Burma's quasi-civilian government wants to utilize the abundant fertile land of the strategically located country.


Burma borders booming economic growth areas — India, China, Thailand, ASEAN — has sea ports in Indian ocean, and will have a deep sea port in Dawei that will allow shipments through a narrow stretch of the Thai peninsular to the Pacific ocean.


In terms of land, the Irrawaddy Delta is huge and fertile, and has big agricultural potential but lacks the infrastructure to boost production and exports.


Part of that is privatizing the rice industry, in line with a slew of reforms introduced since 2011, when a quasi-civilian government replaced a military junta that decimated an economy squeezed for two decades by Western sanctions, most of which are now suspended.


Burma generated $124 million from 320,000 tons of rice exported from April to July this year, Commerce Ministry data shows. It shipped 1.45 million tons of the grain in 2012/2013 and traders forecast about 1.5 million tons for 2013/2014.


The Agriculture Ministry official said water was the main source of the production problem, with either too much, or too little of it. Long-lasting floods had swamped paddy fields in the southern delta, while the summer crop in the central region was hit by low water levels in dams.


Help Sought


Burma has invited millers and exporters from neighboring Thailand, until recently the world's biggest rice shipper, to bring expertise and capital to the industry, which exports just 41 percent of the amount it shipped at its peak 79 years ago.


Investors are hesitant however, like many foreign firms interested in Burma but frustrated by the protracted passage of new investment laws and unclear regulations on the agriculture sector, which is among several with restrictions.


Burma's decades of poverty and isolation under the military have also left it with vastly underdeveloped infrastructure and a power grid unable to fully support even its biggest city – problems many foreign firms do not want to face.


"We're concerned about energy and electricity, which are not quite stable at this stage," Manas Kitprasert, president of the Thai Rice Millers Association, told Reuters. "We also need a better logistics system to export smoothly at manageable costs."


According to traders, most of the rice Burma produces is the low quality 25-percent broken grain, about half of which is sold to neighboring China.


The U.S. Department of Agriculture (USDA) has forecast Burma rice production at 11 million tons in the 2013/2014 fiscal year, up from 10.6 million tons a year earlier, but only just above the 10.25 million tons expected to be consumed by the estimated 60 million people in Burma, where rice is the dietary staple.


That would leave a surplus of just 750,000 tons for export.
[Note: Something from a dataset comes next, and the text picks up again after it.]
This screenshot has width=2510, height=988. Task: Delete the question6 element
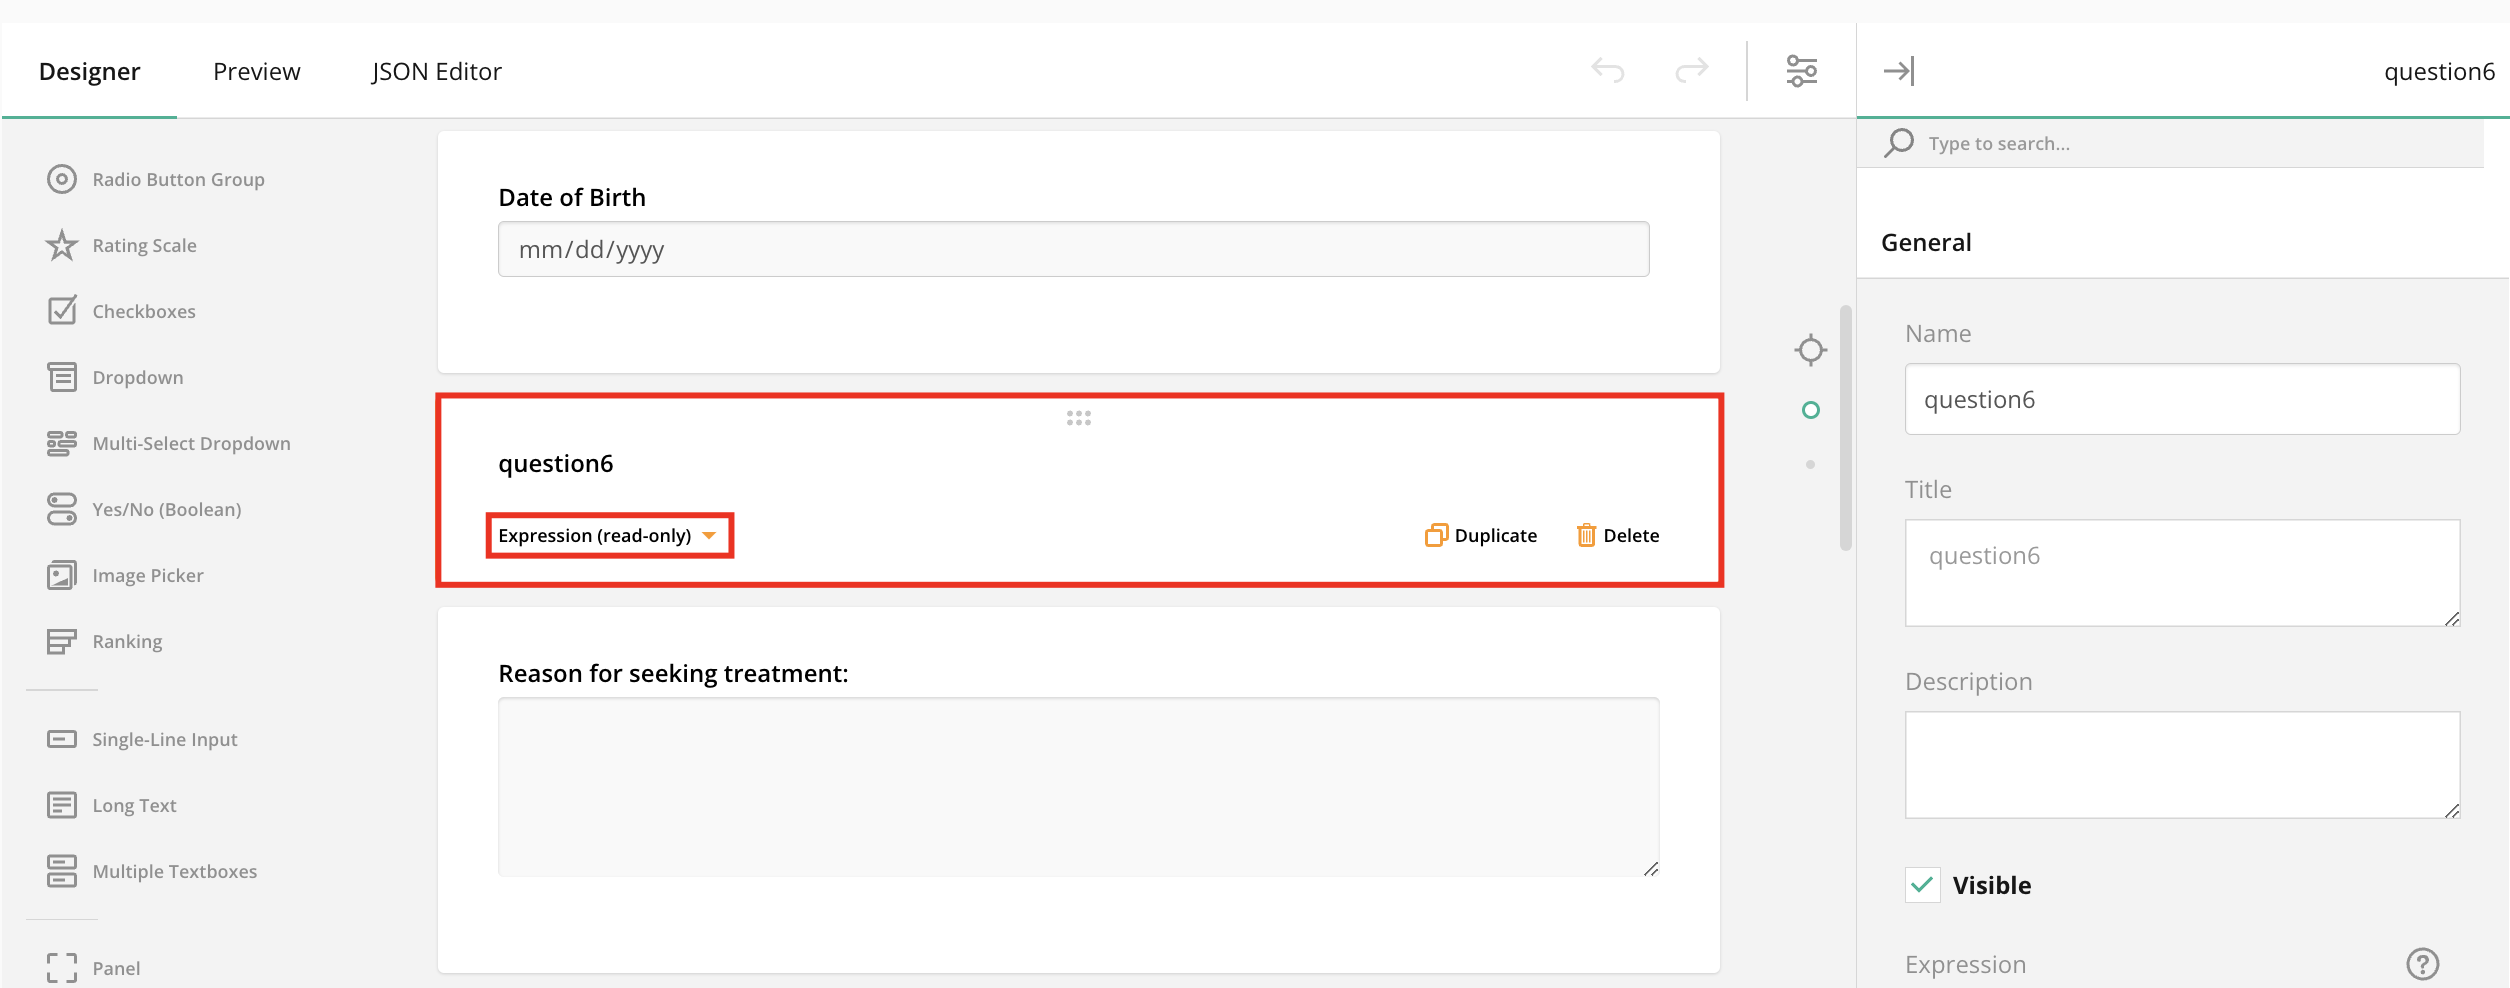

Even if Burma manages to produce more rice in the next few years, it might not be able to find buyers for it.


Chit Khine, president of Burma Rice Industry Association said demand for Burma's rice was flat while the world's biggest exporters had plentiful rice stocks.


Players like Thailand, India and Vietnam, which have better quality grains than Burma, are struggling to sell because importing countries have grown more rice this year.


In addition, a government intervention scheme in Thailand has made its rice uncompetitive in the international market, resulting in massive stockpiles of unsold rice.


Thailand is sitting on rice stockpiles of 17 million tons, almost double a normal year's exports and nearly half of annual global trade of 38 million. Thai 5 percent broken rice is trading around its lowest in three years.


"They're well-stocked so we don't expected to see any huge demand over the next few years," said a Bangkok-based businessman who trades Burma rice.